EXERCISE TASK 1 →
Rewrite a stretch of the passage on privileged access, beginning at the words "At Bomgar we" and stopping after "being granted access.", and replace "Bomgar" with "our company" throughout.
EXERCISE TASK 2 →
Extend the passage on privileged access with a few more sentences that pick up after its final line.

[Begin PASSAGE]

At Bomgar we believe our role in that effort is to:

Identify the Critical Asset
Protect the Access
Control the Account
Manage the Session  

So how do we do it?

With Bomgar Privileged Access Management and Vault deployed in your environment, your critical assets are protected by an additional layer of security beyond the status quo.  End-users that need access to a high-value resource must route through our solutions for connectivity and pass a series of automated and/or manual security checks and policy requirements before being granted access. 

The user in need of access to this asset does not have the privilege of doing so until they’ve been properly vetted. And even when identity is confirmed and access is granted, they don’t have the knowledge of the credentials, an ability to navigate beyond the parameters of their defined request, a static connection for unrestricted use, or the latitude to take actions without continuous monitoring.  When their work is complete, their session is terminated and they cannot regain connectivity without navigating your defined security checks.

[End PASSAGE]
[Begin RECORDED DATA]

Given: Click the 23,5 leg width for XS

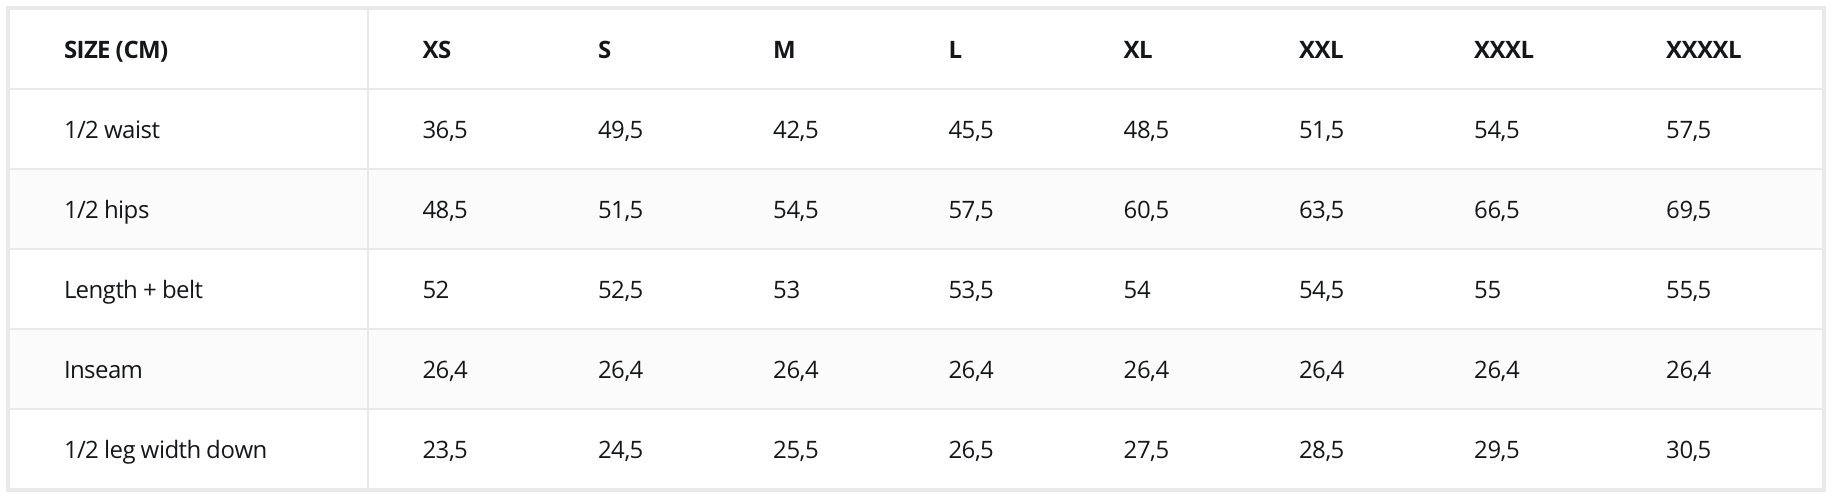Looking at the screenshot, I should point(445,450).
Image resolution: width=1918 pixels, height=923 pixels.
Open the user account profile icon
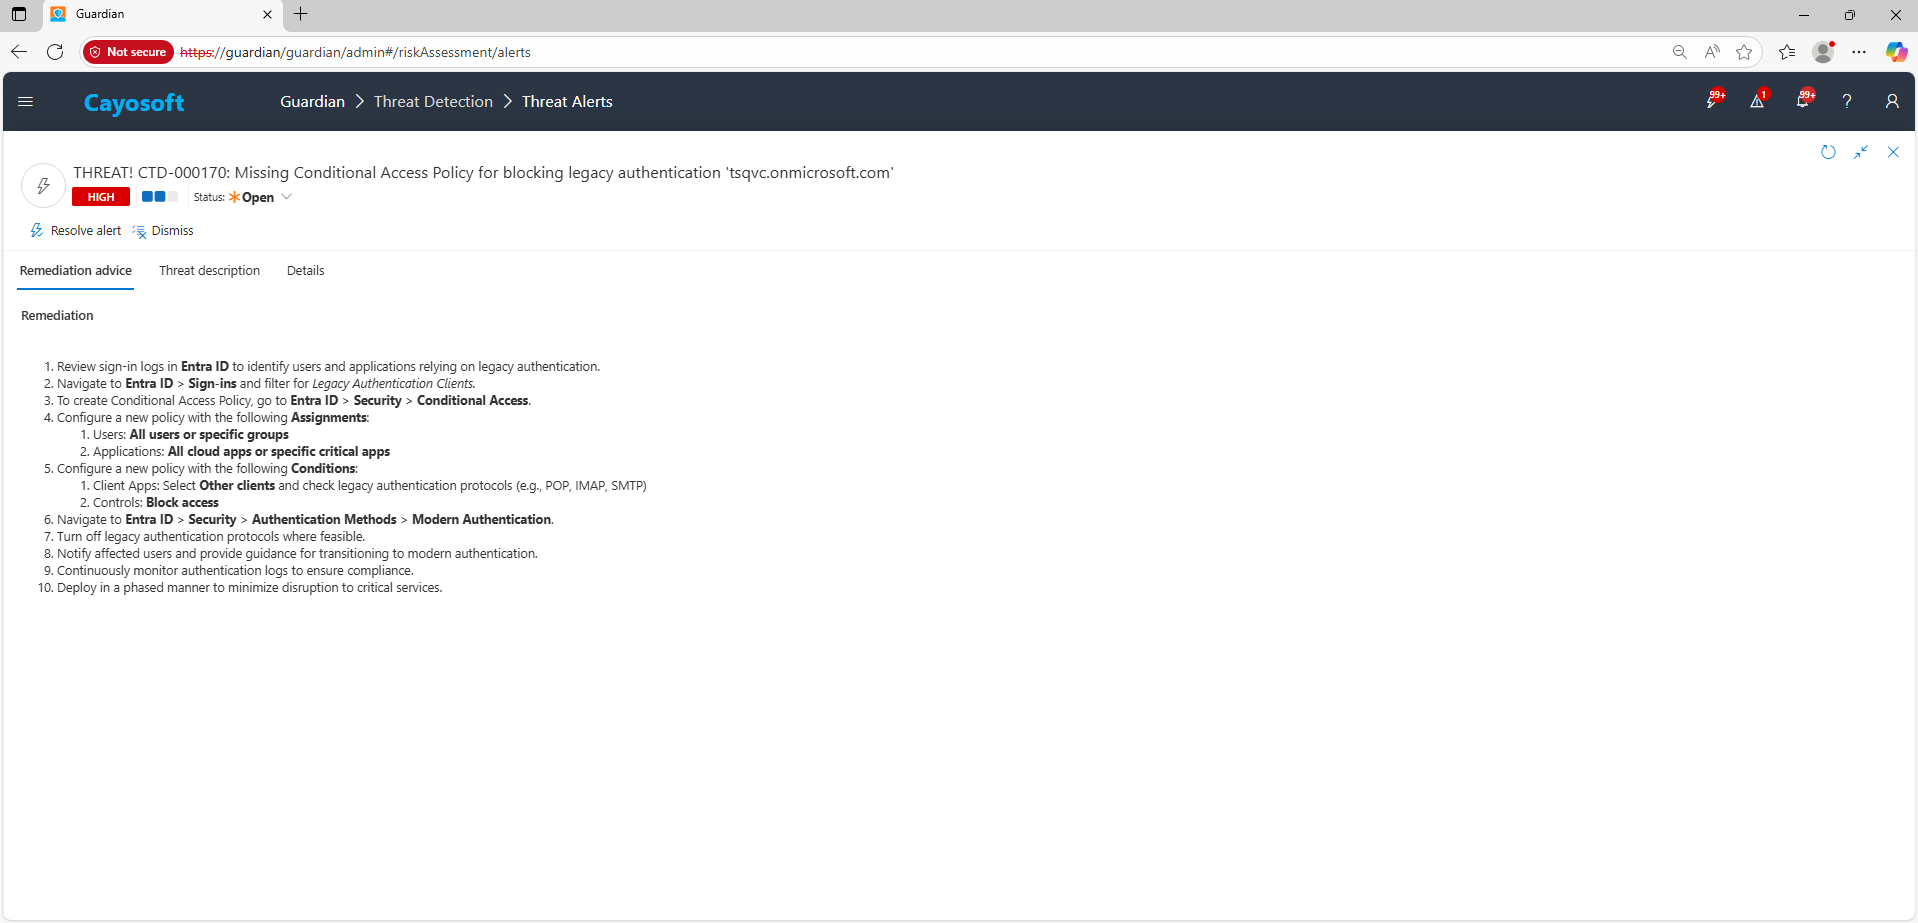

[End RECORDED DATA]

WRITTEN RESPONSE 1 →
At our company we believe our role in that effort is to:

Identify the Critical Asset
Protect the Access
Control the Account
Manage the Session  

So how do we do it?

With our company Privileged Access Management and Vault deployed in your environment, your critical assets are protected by an additional layer of security beyond the status quo.  End-users that need access to a high-value resource must route through our solutions for connectivity and pass a series of automated and/or manual security checks and policy requirements before being granted access.

WRITTEN RESPONSE 2 →
Perhaps this sounds a bit arduous, but for a critical asset hosting information as sensitive as an entire organization’s W2 data, the alternative has proven insufficient.  And the ramifications of a breach far outweigh the costs of implementing a few more steps to access the data. While employees almost always have the best of intentions, it’s perfectly understandable to help protect the entire organization from an honest, and costly, mistake.